## Aim of the task
Convert the listing lines into a numbered list, starting with the line containing "Click the 'Sold in the USA as Polyspan' line" and going on through the line containing "coord(221,69)". Skip any blank lines and leave the pictures out.

━━━━━ Input ━━━━━

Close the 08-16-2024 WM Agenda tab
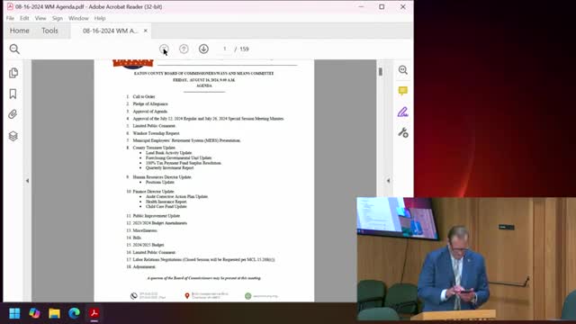 pyautogui.click(x=146, y=31)
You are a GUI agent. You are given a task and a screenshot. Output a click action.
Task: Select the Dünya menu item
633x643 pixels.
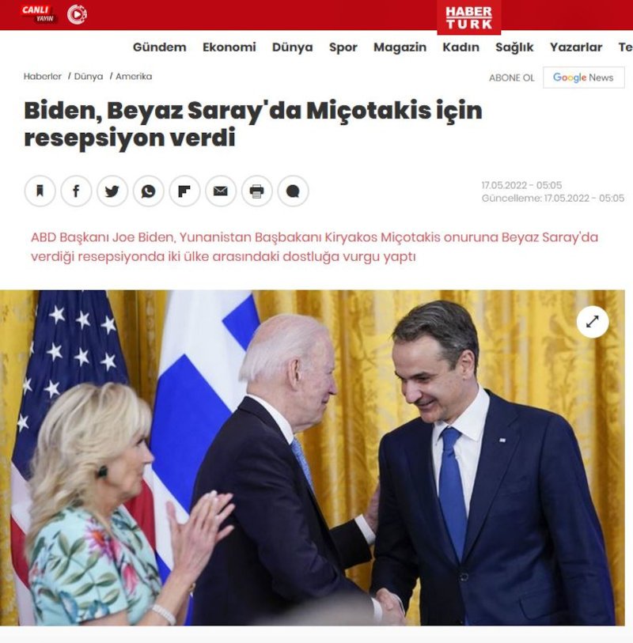(292, 47)
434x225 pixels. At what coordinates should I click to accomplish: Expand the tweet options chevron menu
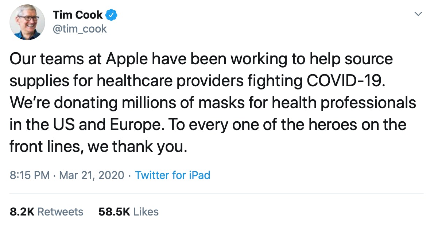(x=419, y=14)
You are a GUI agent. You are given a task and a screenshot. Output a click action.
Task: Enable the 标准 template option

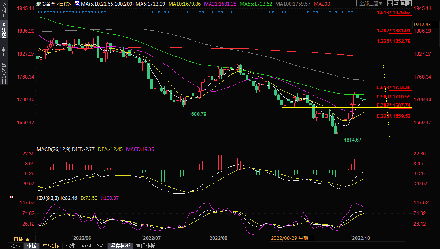(70, 246)
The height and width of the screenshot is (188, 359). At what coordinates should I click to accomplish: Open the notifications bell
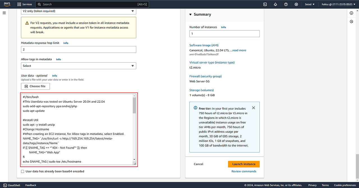(275, 4)
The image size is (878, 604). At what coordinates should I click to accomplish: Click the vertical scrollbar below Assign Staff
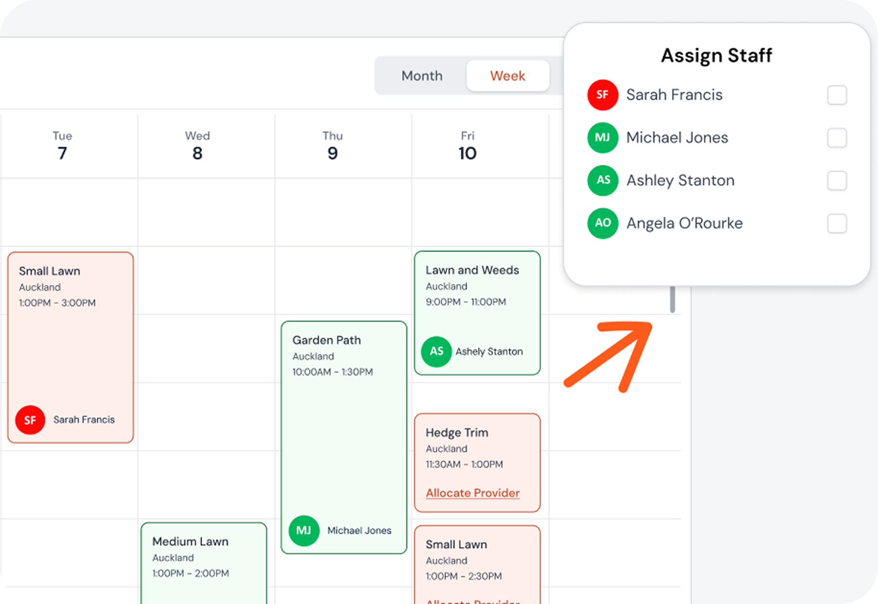click(672, 300)
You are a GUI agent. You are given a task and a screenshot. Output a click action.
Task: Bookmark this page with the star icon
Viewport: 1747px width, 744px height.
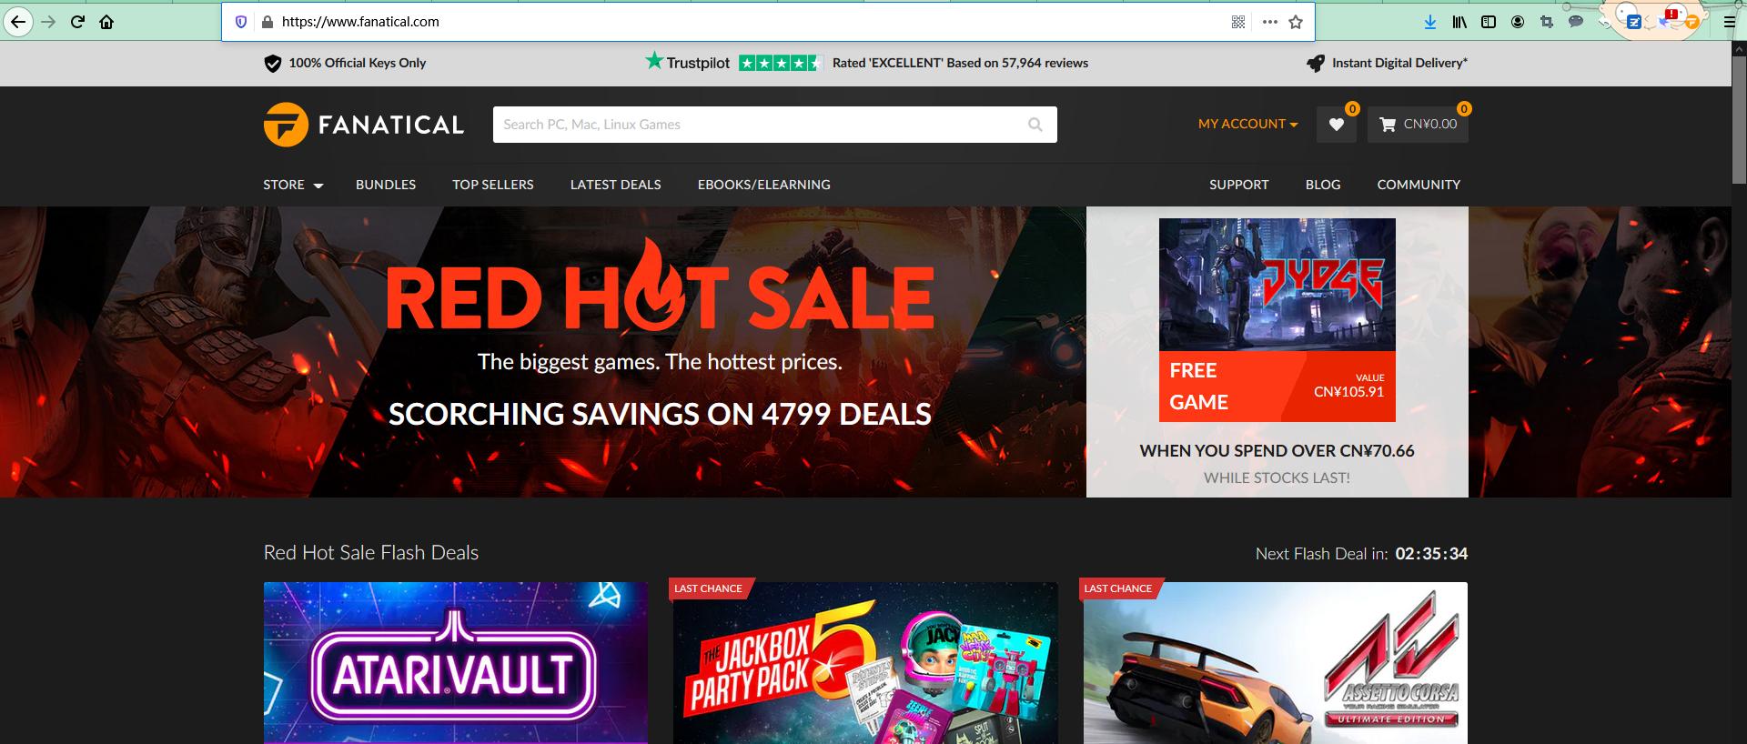(x=1296, y=22)
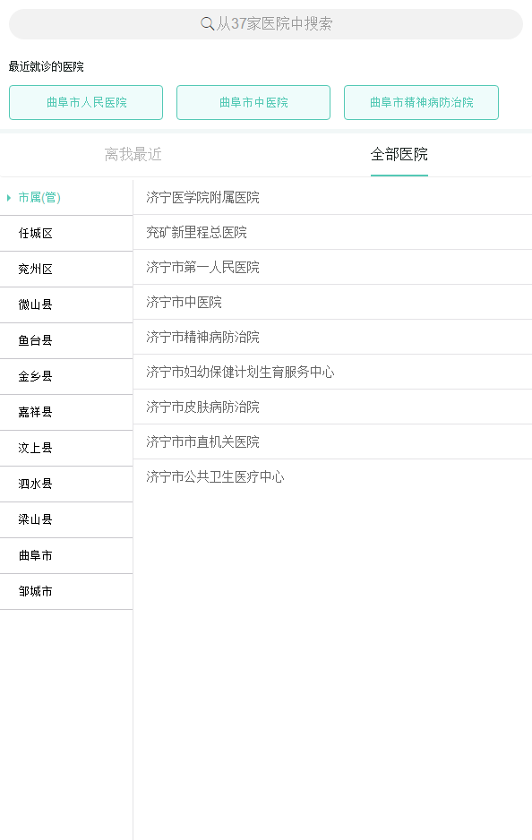Click the search magnifier icon
This screenshot has height=840, width=532.
207,23
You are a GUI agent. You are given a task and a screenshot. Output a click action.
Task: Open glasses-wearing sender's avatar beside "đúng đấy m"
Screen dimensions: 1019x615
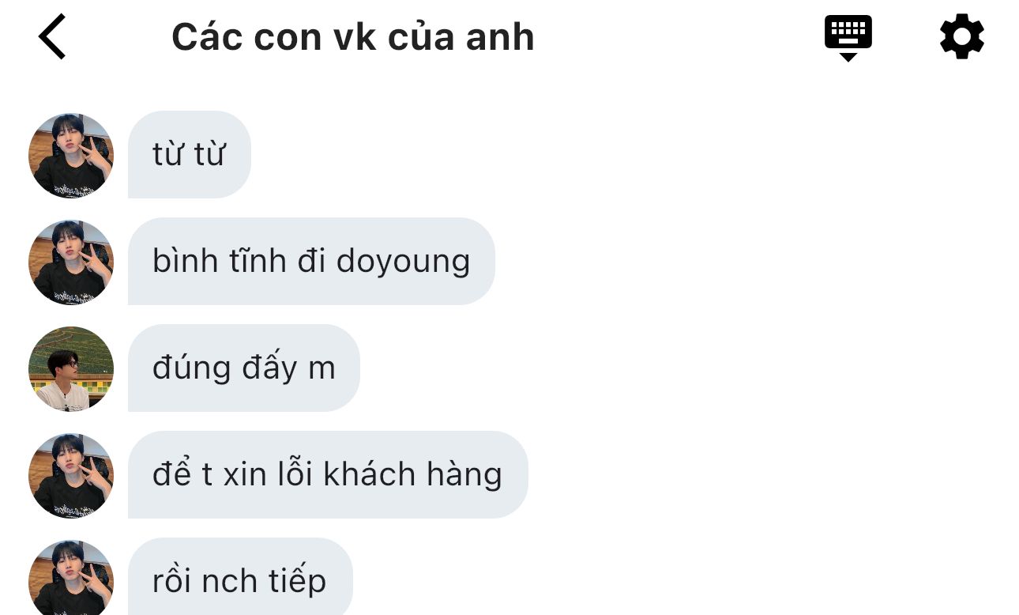[x=71, y=368]
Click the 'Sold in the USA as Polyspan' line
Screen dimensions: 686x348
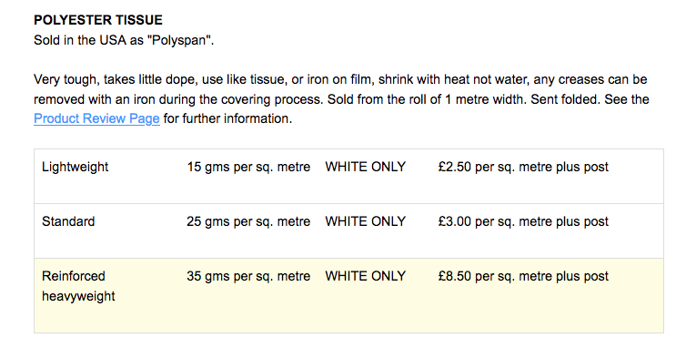[x=124, y=40]
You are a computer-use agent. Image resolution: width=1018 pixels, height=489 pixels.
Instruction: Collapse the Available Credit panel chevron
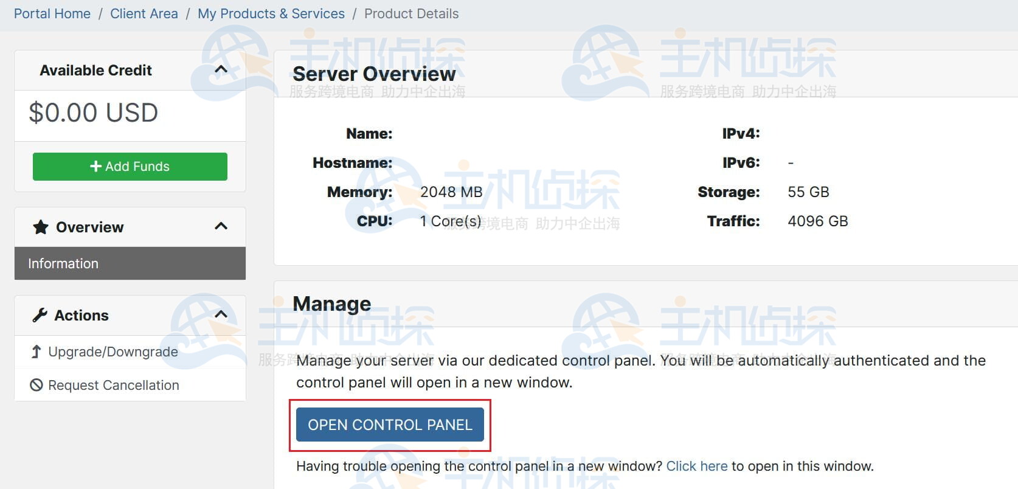coord(221,69)
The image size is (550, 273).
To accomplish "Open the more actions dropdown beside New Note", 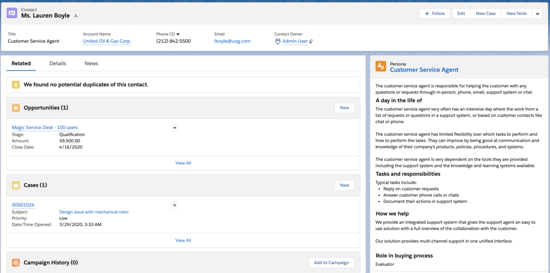I will (x=538, y=14).
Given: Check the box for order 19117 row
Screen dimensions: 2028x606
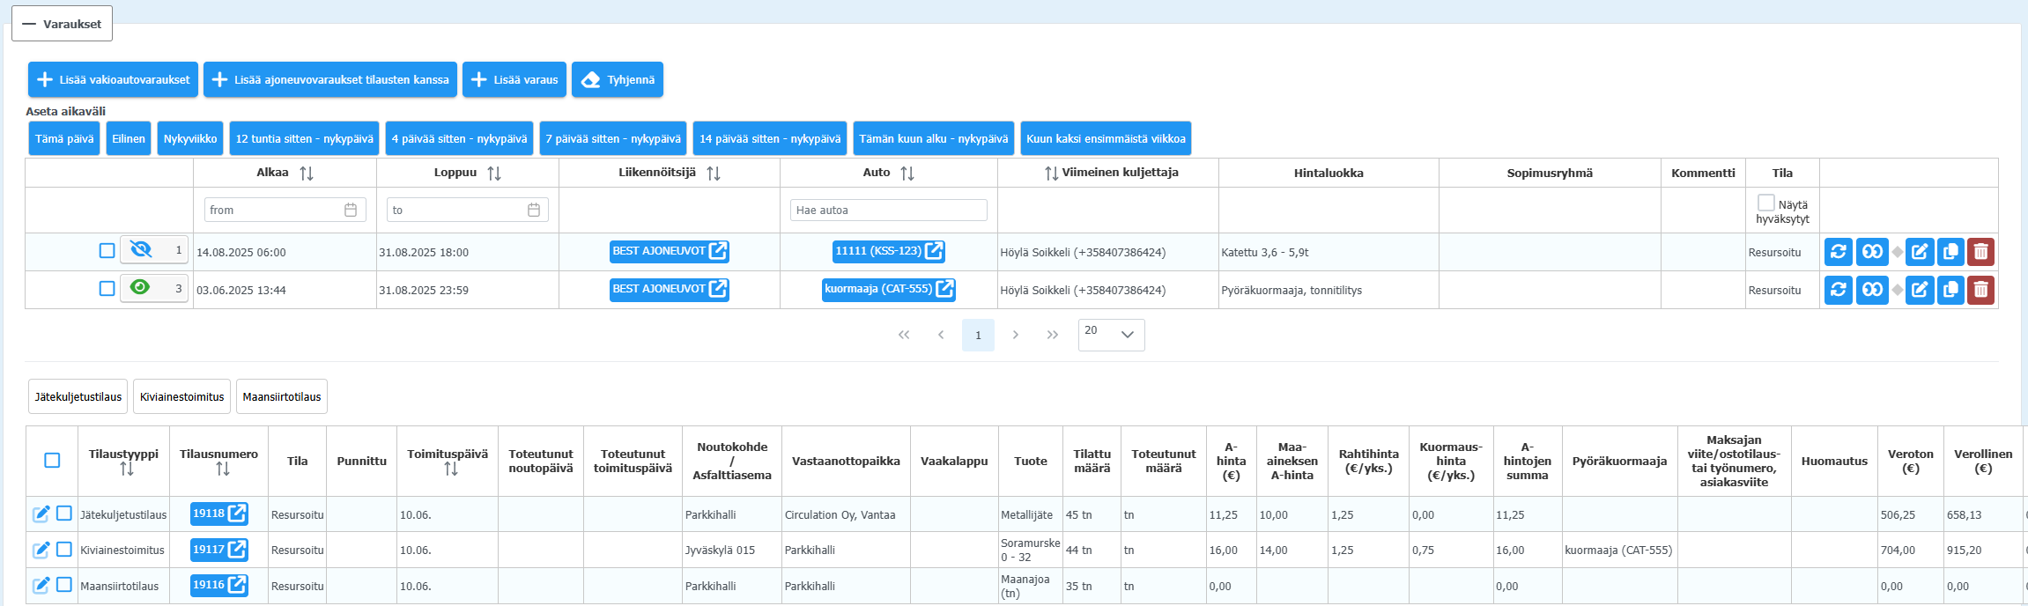Looking at the screenshot, I should coord(64,550).
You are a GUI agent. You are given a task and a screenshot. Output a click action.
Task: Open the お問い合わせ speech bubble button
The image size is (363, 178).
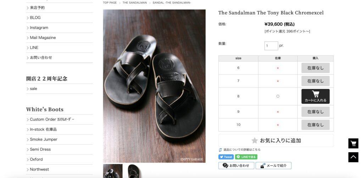pyautogui.click(x=236, y=166)
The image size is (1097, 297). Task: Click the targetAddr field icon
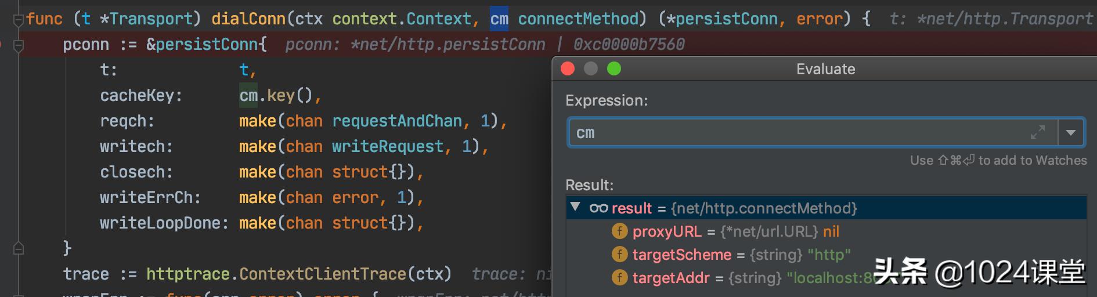(619, 278)
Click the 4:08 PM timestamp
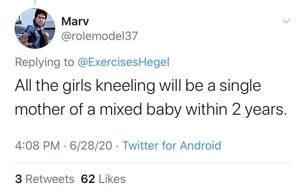The height and width of the screenshot is (191, 304). (37, 146)
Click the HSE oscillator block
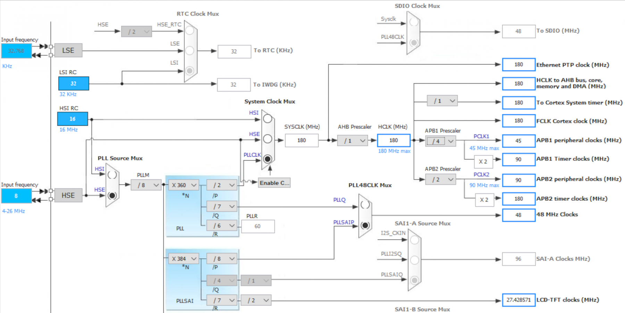The height and width of the screenshot is (313, 625). (68, 195)
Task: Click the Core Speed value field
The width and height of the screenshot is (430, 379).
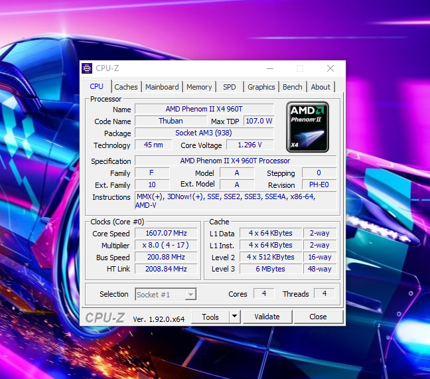Action: coord(161,233)
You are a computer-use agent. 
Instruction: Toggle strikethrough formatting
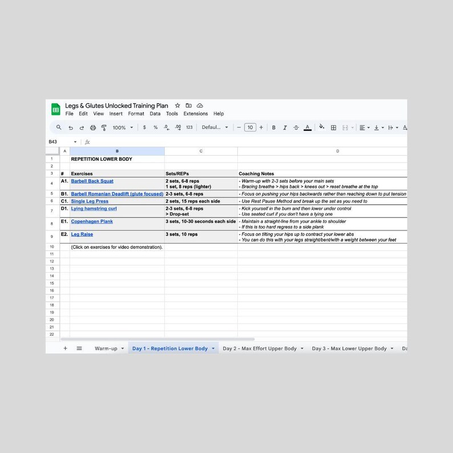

━━━━━

## Exercise response
1. Click the 'Sold in the USA as Polyspan' line
2. Screen dimensions: 686x348
3. [x=124, y=40]
4. You are a computer-use agent. Image resolution: width=1018 pixels, height=489 pixels.
5. Instruction: Collapse the Available Credit panel chevron
6. coord(221,69)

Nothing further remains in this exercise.